* _JOB A_:
In the excerpt on averages, why is the median of data set A found as the mean of 6 and 6?

Begin EXCERPTED TEXT

Many people would choose to calculate the mean of a set of data if they wanted to get an idea of a typical value of the set, but there are times when the mean isn't as representative as you would like. For instance, if one of these students were a very keen walker, the largest value could have been, say, 50 miles not 15. If you replace the 15 by 50 and then recalculate the mean, the answer you get is 8.875 or 8.9 correct to one decimal place. Thus, the one value of 50 has significantly increased the value of the mean such that it is now less representative of the group of data as a whole.

Another problem with using the mean is that sometimes when you calculate the mean of a set of data, the value you get is difficult to interpret. For example, if you calculate the mean number of children in a group of families, you could get a value like 2.1 or 2.3. Of course, it is not possible to have 2.3 children.

Median

The median is the middle value of a set of numbers arranged in ascending (or descending) order. If the set has an even number of values, then the median is the mean of the two middle numbers.

Data set A is already in ascending order: 1, 2, 2, 3, 4, 5, 5, 6, 6, 6, 6, 9, 11, 12, 13, 16

This is a set of 16 numbers, so the median is the mean of the two middle numbers, which are shown in bold (8^th and 9^th data values) the median is:

(6 + 6) ÷ 2 = 6

In some ways, this value is more representative of the group. For data set A, the median tells us that half the group walk 6 miles or less and half the group walk 6 miles or more. Here it doesn't matter what the largest (or the smallest) value is; if the largest value were 50, the median would still be 6.

Mode

The mode (or modal value) is the most popular value in a set of numbers, that is the one that occurs most often.

Looking at data set A, you can see that the mode is 6. In other words, more people walked 6 miles than any other distance.

The value of the mode, like the median, is not affected by any particularly large or small values in the set.

While every set of data has a mean and a median, it is not always possible to find a mode. Some sets of data have only single instances of each value, other sets of data have more than one value that occurs equally often.

In Section 5.2, you looked at discrete and continuous variables. Table 13 summarises which of the types of average can be used with which type of variable.

End EXCERPTED TEXT
Begin TASK DATA

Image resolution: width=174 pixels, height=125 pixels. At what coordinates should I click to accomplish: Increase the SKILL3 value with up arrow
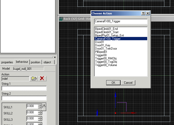(40, 117)
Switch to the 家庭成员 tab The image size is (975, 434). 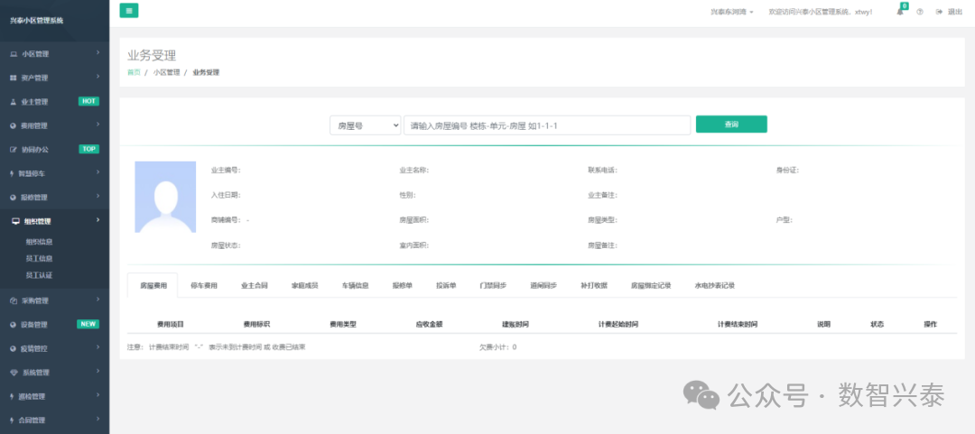click(x=304, y=285)
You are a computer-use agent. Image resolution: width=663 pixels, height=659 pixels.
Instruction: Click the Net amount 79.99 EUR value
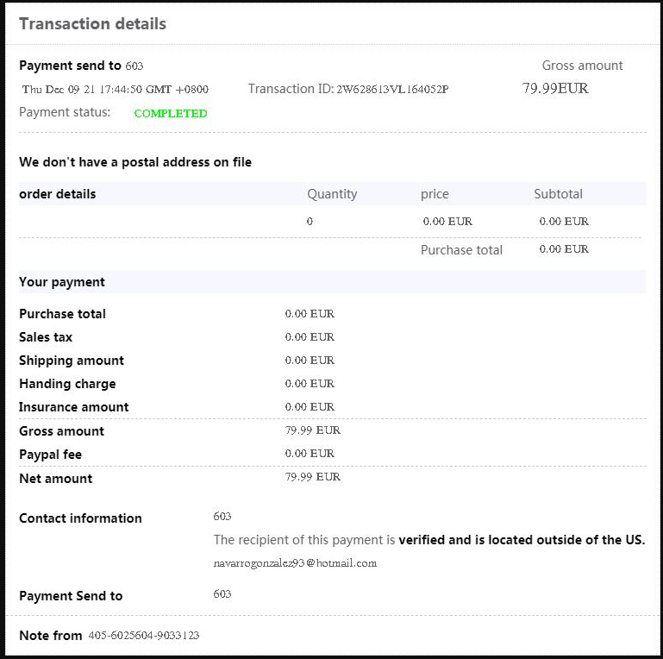pos(312,476)
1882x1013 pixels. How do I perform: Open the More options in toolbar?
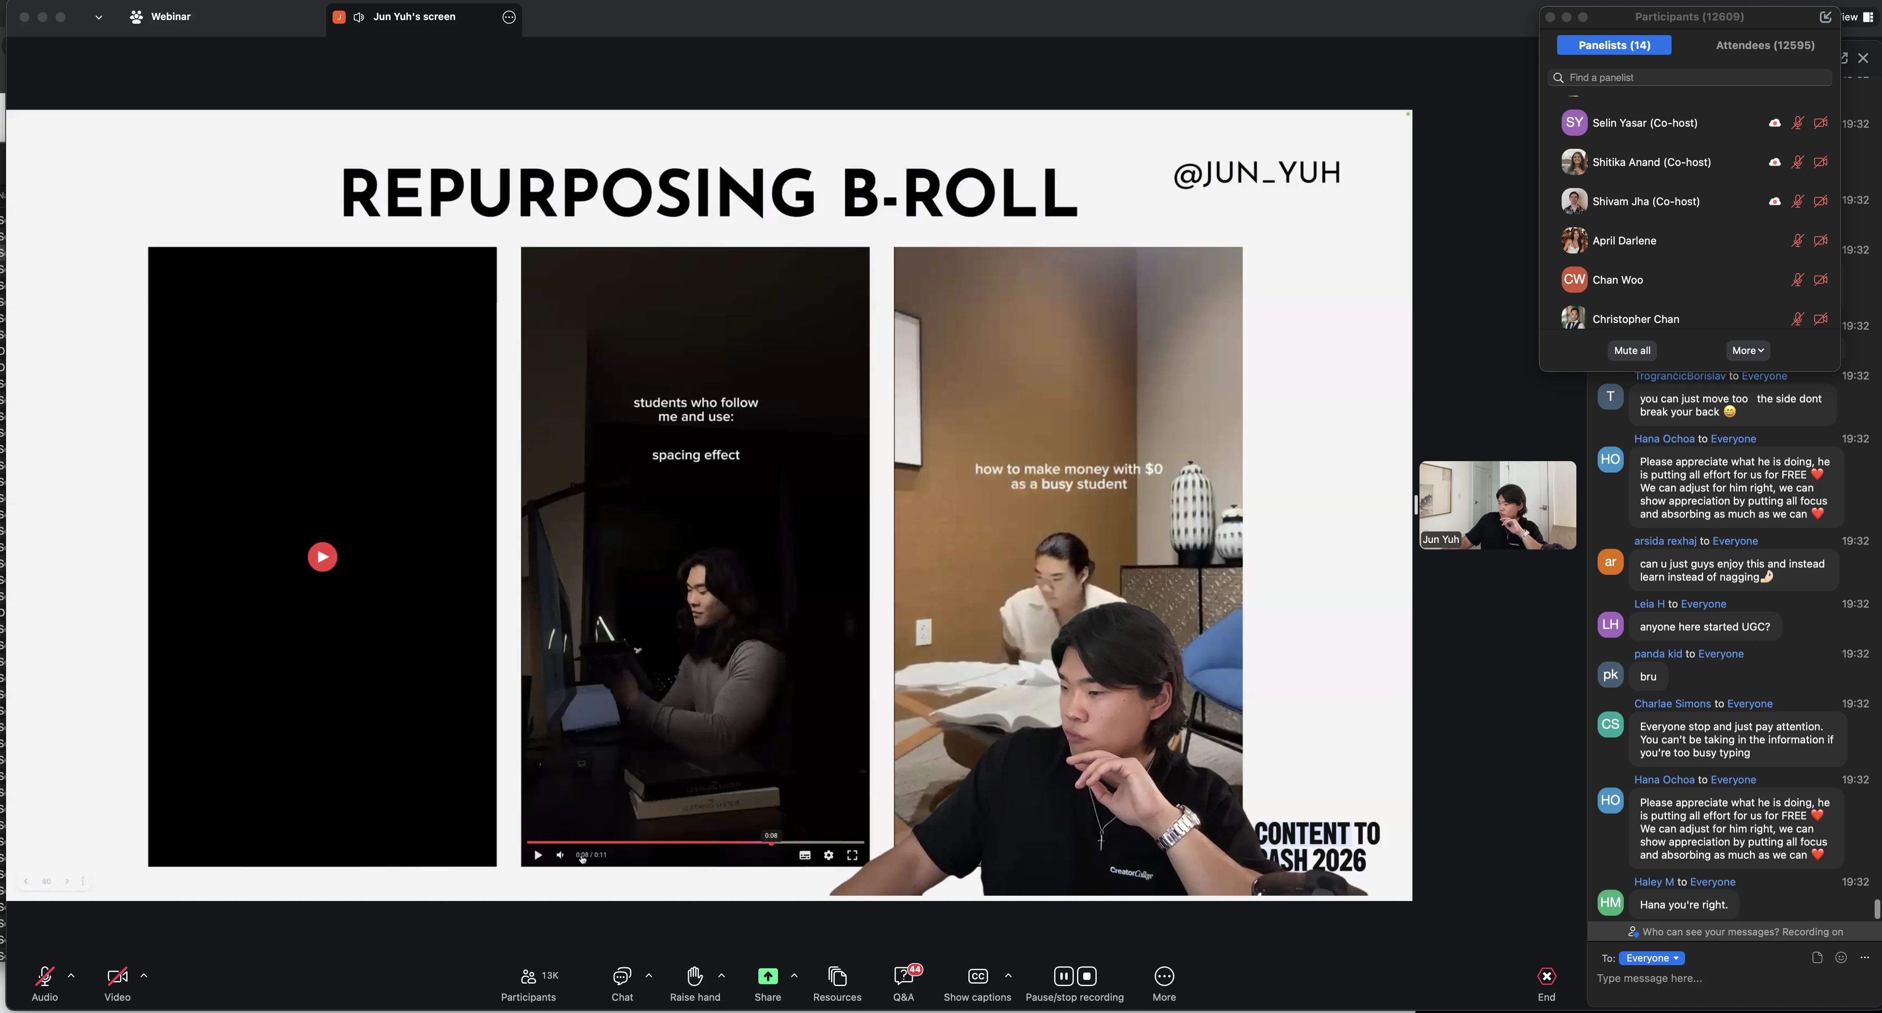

End TASK DATA

* _JOB B_:
Put the records, from the line containing "You are a computer-use" through the end of the records, into a Markdown table with the columns "Number" and "Content", one row per line. Skip blank lines and leave the pictures out of the answer.

* _EXERCISE RESPONSE A_:
Data set A has 16 values, an even number, so its median is the mean of the two middle values. These are the 8th and 9th values, and both are 6, so the median is (6 + 6) ÷ 2 = 6.

* _EXERCISE RESPONSE B_:
| Number | Content |
|---|---|
| 1 | You are a computer-use agent. Image resolution: width=663 pixels, height=659 pixels. |
| 2 | Instruction: Click the Net amount 79.99 EUR value |
| 3 | pos(312,476) |
| 4 | 1882x1013 pixels. How do I perform: Open the More options in toolbar? |